Merz-Regierung
Schwarz-Rot und die Generationengerechtigkeit

In kaum einer Debatte um Haushalts-, Renten- oder Klimapolitik fehlt das Schlagwort „Generationengerechtigkeit“. Doch was meint der Begriff? Und berücksichtigt die schwarz-rote Koalition die Interessen künftiger Generationen ausreichend?

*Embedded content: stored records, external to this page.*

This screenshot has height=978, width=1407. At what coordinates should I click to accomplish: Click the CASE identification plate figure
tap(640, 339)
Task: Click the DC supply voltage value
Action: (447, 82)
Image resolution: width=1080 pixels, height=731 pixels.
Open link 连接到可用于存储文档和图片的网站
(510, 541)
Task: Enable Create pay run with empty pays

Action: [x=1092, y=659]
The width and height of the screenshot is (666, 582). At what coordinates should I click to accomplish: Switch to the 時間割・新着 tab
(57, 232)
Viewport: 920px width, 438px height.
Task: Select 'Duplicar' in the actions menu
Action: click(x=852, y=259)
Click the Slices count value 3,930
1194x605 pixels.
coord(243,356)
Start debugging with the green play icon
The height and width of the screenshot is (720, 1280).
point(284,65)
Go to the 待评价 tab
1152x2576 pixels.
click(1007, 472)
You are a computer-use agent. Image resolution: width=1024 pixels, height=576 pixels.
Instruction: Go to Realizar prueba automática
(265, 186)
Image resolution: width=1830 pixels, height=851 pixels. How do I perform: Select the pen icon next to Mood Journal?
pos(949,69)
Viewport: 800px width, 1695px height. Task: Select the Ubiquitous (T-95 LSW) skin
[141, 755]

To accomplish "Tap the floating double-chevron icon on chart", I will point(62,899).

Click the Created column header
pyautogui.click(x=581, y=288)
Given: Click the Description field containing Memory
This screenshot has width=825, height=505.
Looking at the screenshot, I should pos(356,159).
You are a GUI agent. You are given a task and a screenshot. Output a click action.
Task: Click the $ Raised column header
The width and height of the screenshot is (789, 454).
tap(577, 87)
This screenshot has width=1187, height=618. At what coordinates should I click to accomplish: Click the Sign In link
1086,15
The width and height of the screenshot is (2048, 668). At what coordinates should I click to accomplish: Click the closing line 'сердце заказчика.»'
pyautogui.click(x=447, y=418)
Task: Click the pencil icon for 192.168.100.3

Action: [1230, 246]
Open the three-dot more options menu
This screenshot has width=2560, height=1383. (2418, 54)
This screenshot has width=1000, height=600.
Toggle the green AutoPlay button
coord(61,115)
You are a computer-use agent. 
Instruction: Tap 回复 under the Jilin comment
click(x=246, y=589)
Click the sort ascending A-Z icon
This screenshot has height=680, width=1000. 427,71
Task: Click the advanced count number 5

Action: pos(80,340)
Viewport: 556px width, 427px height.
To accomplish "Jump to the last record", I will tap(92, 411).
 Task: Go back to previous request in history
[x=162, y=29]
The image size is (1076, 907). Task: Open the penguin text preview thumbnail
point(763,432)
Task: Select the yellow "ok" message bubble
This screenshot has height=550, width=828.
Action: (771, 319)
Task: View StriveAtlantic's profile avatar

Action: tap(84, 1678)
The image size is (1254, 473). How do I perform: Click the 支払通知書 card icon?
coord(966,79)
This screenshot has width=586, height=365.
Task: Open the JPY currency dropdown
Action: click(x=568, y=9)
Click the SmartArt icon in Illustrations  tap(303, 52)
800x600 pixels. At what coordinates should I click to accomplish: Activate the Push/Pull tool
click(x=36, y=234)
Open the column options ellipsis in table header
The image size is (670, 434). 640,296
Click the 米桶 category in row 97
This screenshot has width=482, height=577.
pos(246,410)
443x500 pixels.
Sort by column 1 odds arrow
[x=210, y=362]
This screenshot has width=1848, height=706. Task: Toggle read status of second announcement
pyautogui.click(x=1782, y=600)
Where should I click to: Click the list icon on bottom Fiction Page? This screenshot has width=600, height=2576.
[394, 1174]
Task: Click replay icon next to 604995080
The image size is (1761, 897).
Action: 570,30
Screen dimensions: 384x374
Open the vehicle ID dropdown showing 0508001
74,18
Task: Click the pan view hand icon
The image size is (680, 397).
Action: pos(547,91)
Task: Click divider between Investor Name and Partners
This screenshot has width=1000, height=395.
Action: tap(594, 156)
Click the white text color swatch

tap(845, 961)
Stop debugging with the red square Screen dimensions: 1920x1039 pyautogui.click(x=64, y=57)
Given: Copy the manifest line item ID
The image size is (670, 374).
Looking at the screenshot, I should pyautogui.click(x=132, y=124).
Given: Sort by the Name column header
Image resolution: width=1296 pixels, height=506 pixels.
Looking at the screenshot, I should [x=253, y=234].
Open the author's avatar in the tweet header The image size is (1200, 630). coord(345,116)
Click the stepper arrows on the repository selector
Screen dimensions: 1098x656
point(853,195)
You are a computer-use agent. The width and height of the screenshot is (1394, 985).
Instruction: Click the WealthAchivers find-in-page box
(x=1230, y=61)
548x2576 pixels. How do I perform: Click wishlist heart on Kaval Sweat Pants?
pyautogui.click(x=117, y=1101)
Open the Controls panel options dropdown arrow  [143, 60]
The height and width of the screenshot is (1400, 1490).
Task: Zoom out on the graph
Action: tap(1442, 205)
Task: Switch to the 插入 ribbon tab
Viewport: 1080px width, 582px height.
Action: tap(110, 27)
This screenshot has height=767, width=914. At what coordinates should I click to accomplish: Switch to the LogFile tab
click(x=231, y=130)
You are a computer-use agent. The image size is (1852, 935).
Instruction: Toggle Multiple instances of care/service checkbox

    Bundespräsident Frank-Walter Steinmeier (M) übergibt Reem Alabali-Radovan (SPD), Bundesministerin für Wirtschaftliche Zusammenarbeit und Entwicklung, in Anwesenheit von Bundeskanzler Friedrich Merz (r, CDU), im Schloss Bellevue die Ernennungsurkunde.
    Welche Generation macht Politik für welche Generation? Bundeskanzler Merz (CDU, 69 Jahre alt, v.r.n.l.), Bundespräsident Steinmeier (69) und die neue Entwicklungsministerin Reem Alabali-Radovan (SPD, 35 Jahre). (picture alliance / dpa / Bernd von Jutrczenka)
    „Es ist ein Gebot der Generationengerechtigkeit, verantwortungsvoll mit dem Geld umzugehen, Wachstum zu schaffen und Vertrauen in die Problemlösungskompetenz des Staates zurückzugewinnen", heißt es im schwarz-roten Koalitionsvertrag. Die neue Bundesregierung aus CDU/CSU und SPD postuliert also ein regelrechtes „Gebot der Generationengerechtigkeit“.
    Dennoch wird vermehrt öffentliche Kritik laut, die Regierung berücksichtige die Interessen junger Menschen und künftiger Generationen zu wenig – etwa in der Haushalts-, Klima- und Rentenpolitik. Aber was soll das konkret sein - Generationengerechtigkeit? Und seit wann kommt das Wort in politischen Debatten vor?

    Inhalt

    Was bedeutet Generationengerechtigkeit?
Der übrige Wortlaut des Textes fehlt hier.